# Heavy drinkers?



## NikkiS (Nov 18, 2013)

Hi All,
My Vizsla (Hemi) is my first dog, so I have nothing to base this on, but a few other people have commented that he drinks a lot of water. I personally don't think he does drink a lot, especially as he tends to be on the go quite a lot.. he's 6 months old so is a bundle of energy! He is also fed on a dry food (Barking Heads) which may contribute. People that have commented own a Chihuahua... so I don't think they can really compare! But others who have commented have owned Weimaraners and Dobermans, which are more comparable. Are the Vizslas known to drink more than other similar sized breeds?
I am thinking of measuring his water out each day, and then seeing what is left when he goes to bed, but I suspect he is drinking around 1 litre a day.
Thanks!


----------



## einspänner (Sep 8, 2012)

I don't know if it's a vizsla thing or an age thing or a diet thing, but Scout was also a water guzzler up until 5.5 months old. At that time I changed her to a raw diet, so she was getting a lot more moisture in her food. Before that she would seek out any available water source, like watering cans or the trays under potted plants.
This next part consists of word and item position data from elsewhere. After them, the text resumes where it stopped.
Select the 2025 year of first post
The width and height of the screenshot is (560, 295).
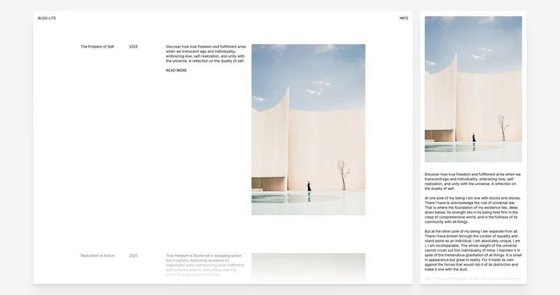tap(133, 47)
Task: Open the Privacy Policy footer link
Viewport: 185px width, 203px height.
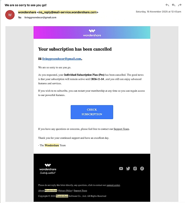Action: click(x=65, y=191)
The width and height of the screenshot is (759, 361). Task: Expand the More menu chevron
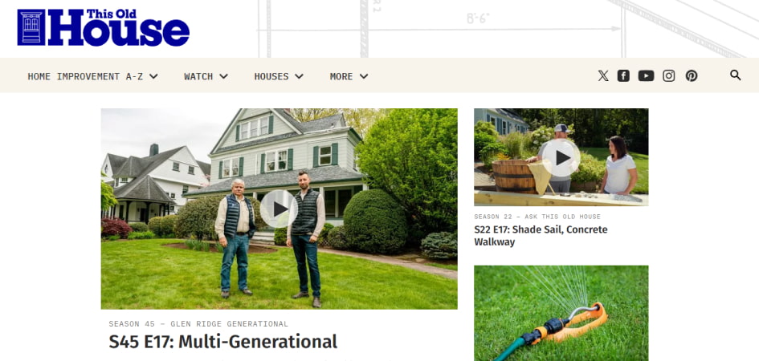click(364, 76)
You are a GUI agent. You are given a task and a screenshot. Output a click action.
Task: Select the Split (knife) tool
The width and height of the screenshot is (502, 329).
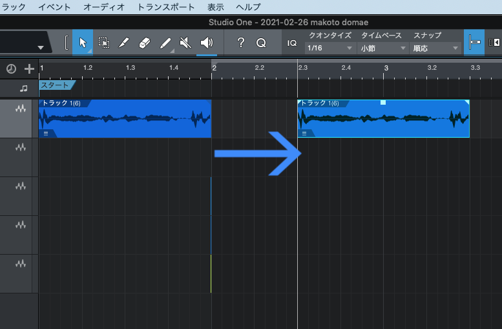point(124,43)
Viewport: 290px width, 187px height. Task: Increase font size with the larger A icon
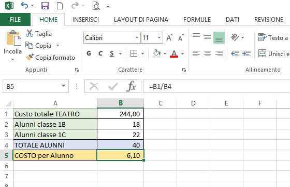pos(169,37)
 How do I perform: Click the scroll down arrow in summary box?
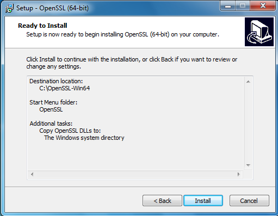pyautogui.click(x=248, y=165)
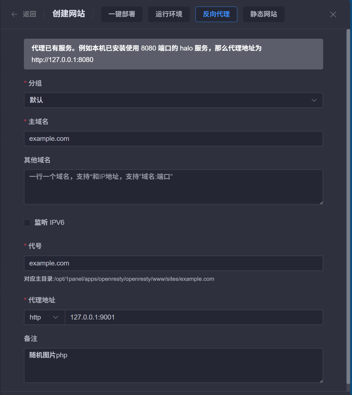Switch to the 静态网站 tab
Screen dimensions: 352x395
pyautogui.click(x=263, y=14)
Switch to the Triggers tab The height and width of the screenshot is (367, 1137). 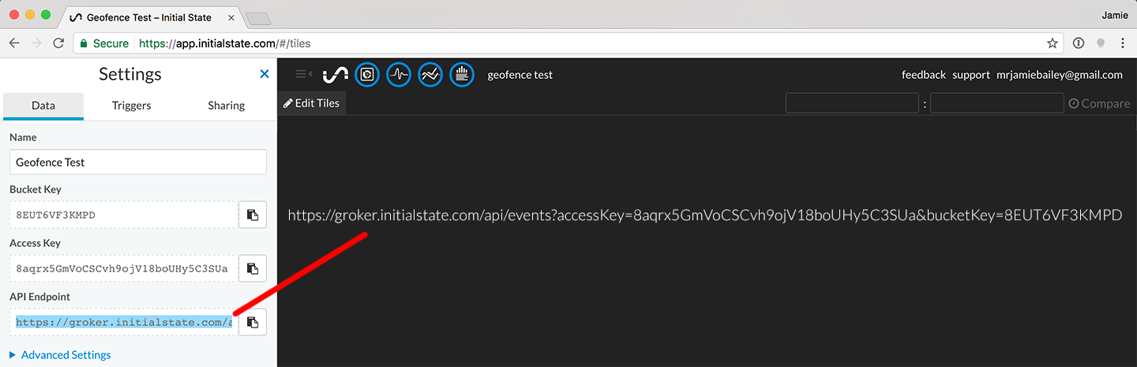(131, 106)
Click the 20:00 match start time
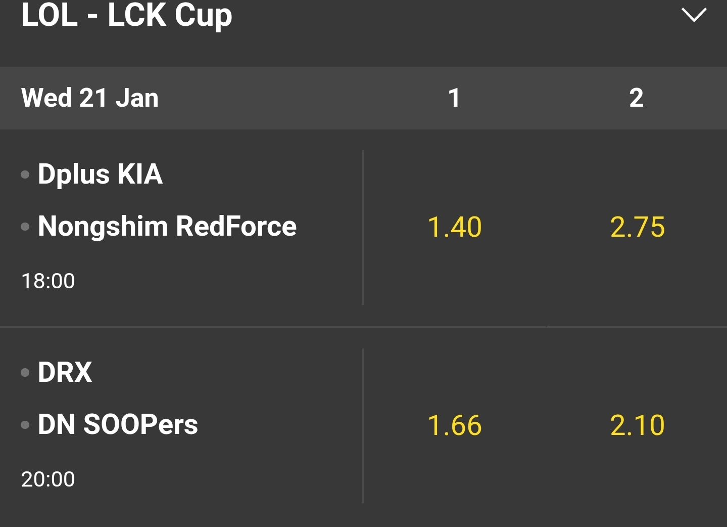727x527 pixels. 48,479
I mean I would take her out and she would race over to her chosen watering hole, gulp for a couple minutes, do her business, and race back to the water before coming inside. I think it's just the typical vizsla zeal they have for everything they do. She definitely drank a lot more than the other dogs in her puppy class, or maybe it just seemed that way because she was SO loud and her beard got it everywhere. 

Do you ever soak his food in water or broth? Just curious.


----------